Closed leonoel closed 3 years ago

leonoel commented 3 years ago

Goal : split a flow across several branches.

Prior art :

mjmeintjes commented 3 years ago

This would be useful to have. Something like this:

;; Basic grouping
  (->> (m/seed [{:key 1 :val 11} {:key 2 :val 22} {:key 1 :val 33} {:key 3 :val 44}])
       (m/group-by-key
        :key
        (fn [key flow]
          (m/ap
           (println [key (m/?> flow)])))))
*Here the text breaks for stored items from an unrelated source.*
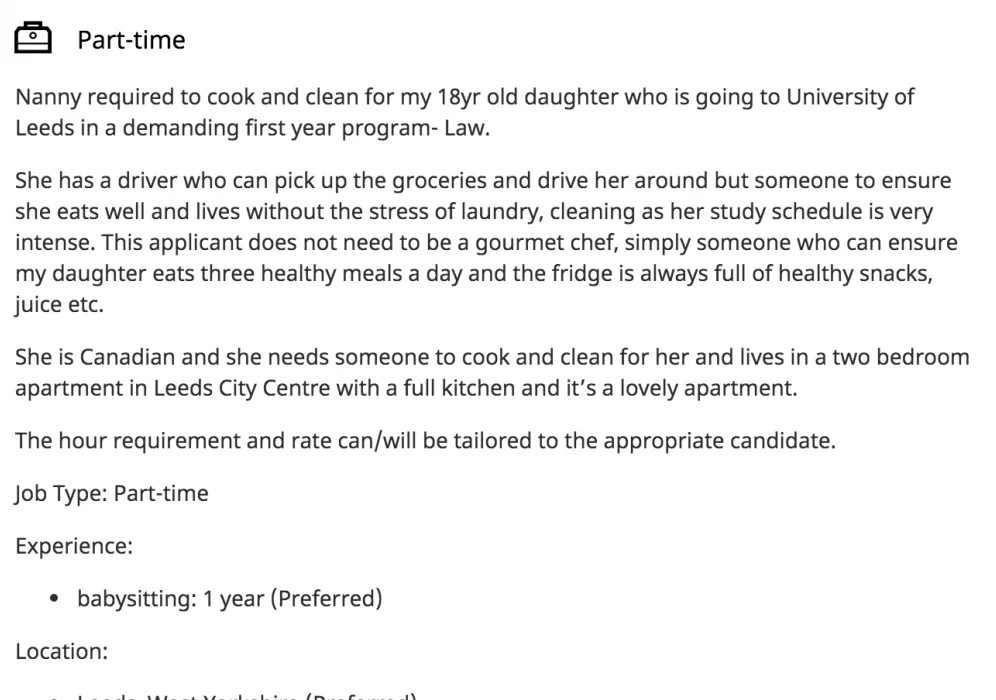This screenshot has height=700, width=996.
Task: Click the 'Experience:' heading
Action: pyautogui.click(x=74, y=546)
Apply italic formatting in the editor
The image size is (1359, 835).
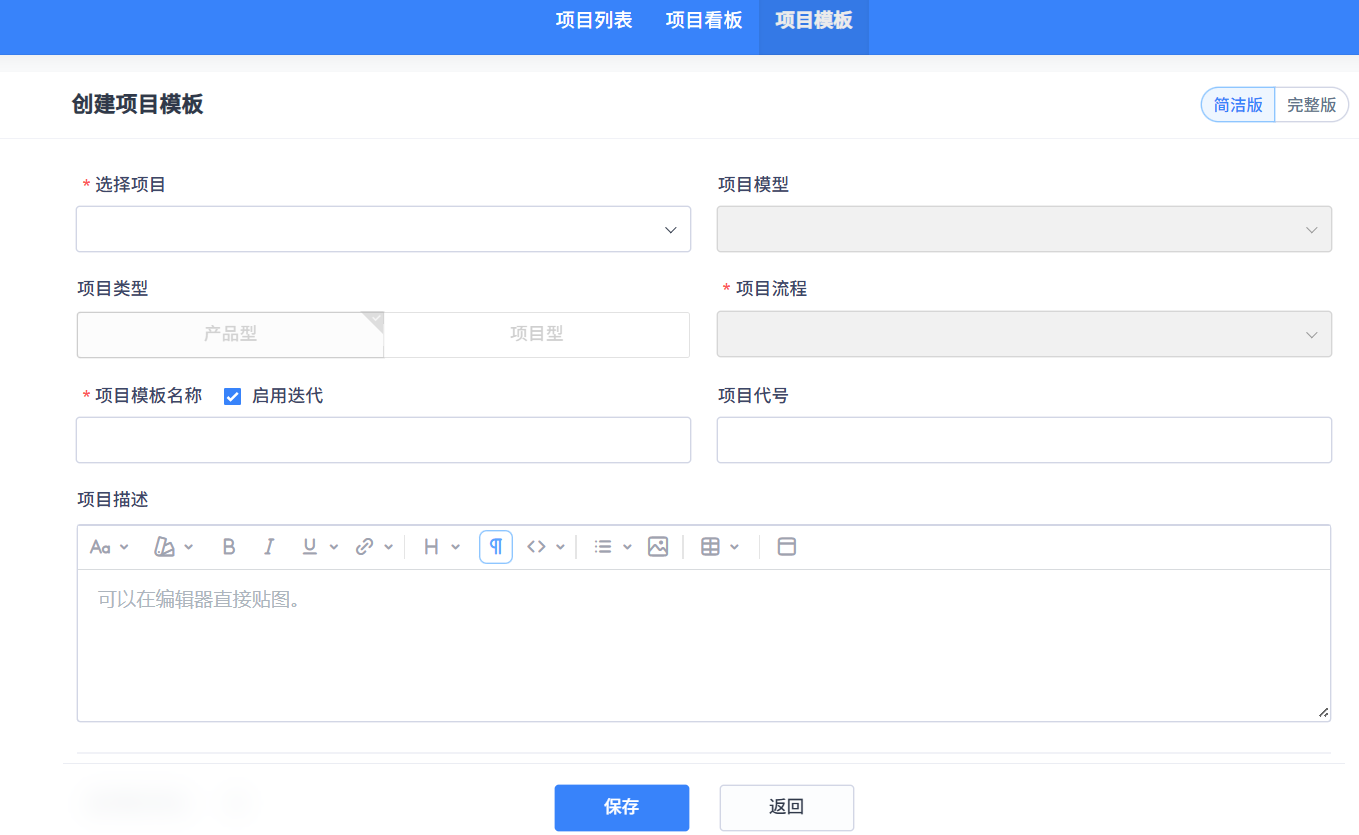point(269,547)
;; Allow grouping function to return a task
  (->> (m/seed [{:key 1 :val 11} {:key 2 :val 22} {:key 1 :val 33} {:key 3 :val 44}])
       (m/group-by
        (fn [{:keys [key]}]
          (m/sp key))
        (fn [key flow]
          (m/ap
           (println [key (m/?> flow)])))))       

A few use cases:

With my imaginary group-by:

  (ms/ap
   (->> (observe-event-flow s "update" (fn [_ _ [min max]] [min max]))
        (m/group-by
         nth
         (fn [k flow]
           (ms/ap
            (.currentTime player (ms/?> flow)))))))
leonoel commented 3 years ago

This pattern can be split in two separate parts, the fan-out and the fan-in. ap already covers the fan-in, therefore it should be enough to implement fan-out. The missing part is actually very close to clojure's group-by, if we treat the map as a sequence of entries then there is a natural translation to flows. Here is a possible implementation :

(defn group-by "Same as clojure's group-by, but takes a flow instead of a sequence as input,
and returns a flow of key-flow pairs instead of a map from keys to vectors."
  [kf >xs]
  (m/ap (let [x (m/?> (m/eduction
                        (fn [rf]
                          (let [topics (object-array 1)]
                            (fn
                              ([] (rf))
                              ([r]
                               (transduce (map #(% %)) rf r (vals (aget topics 0))))
                              ([r x]
                               (let [k->t (aget topics 0)
                                     k (kf x)]
                                 (if-some [t (get k->t k)]
                                   (rf r (t x))
                                   (let [t (m/rdv)]
                                     (aset topics 0 (assoc k->t k t))
                                     (rf r [k (m/eduction (take-while (complement #{t}))
                                                (m/ap (m/? (m/?> (m/seed (cons (m/sp x) (repeat t)))))))])))))))) >xs))]
          (if (vector? x) x (do (m/? x) (m/amb>))))))

(comment
  (def words ["Air" "Bud" "Cup" "Awake" "Break" "Chunk" "Ant" "Big" "Check"])
  (m/?
    (m/reduce conj
      (m/ap
        (let [[k >x] (m/?= (group-by (juxt first count) (m/seed words)))]
          (println "processing group" k)
          (let [word (m/?> >x)]
            (m/? (m/via m/cpu (str/upper-case word))))))))
  ;; processing group [A 3]
  ;; processing group [B 3]
  ;; processing group [C 3]
  ;; processing group [A 5]
  ;; processing group [B 5]
  ;; processing group [C 5]
  #_=> ["AIR" "BUD" "CUP" "AWAKE" "BREAK" "ANT" "BIG" "CHUNK" "CHECK"])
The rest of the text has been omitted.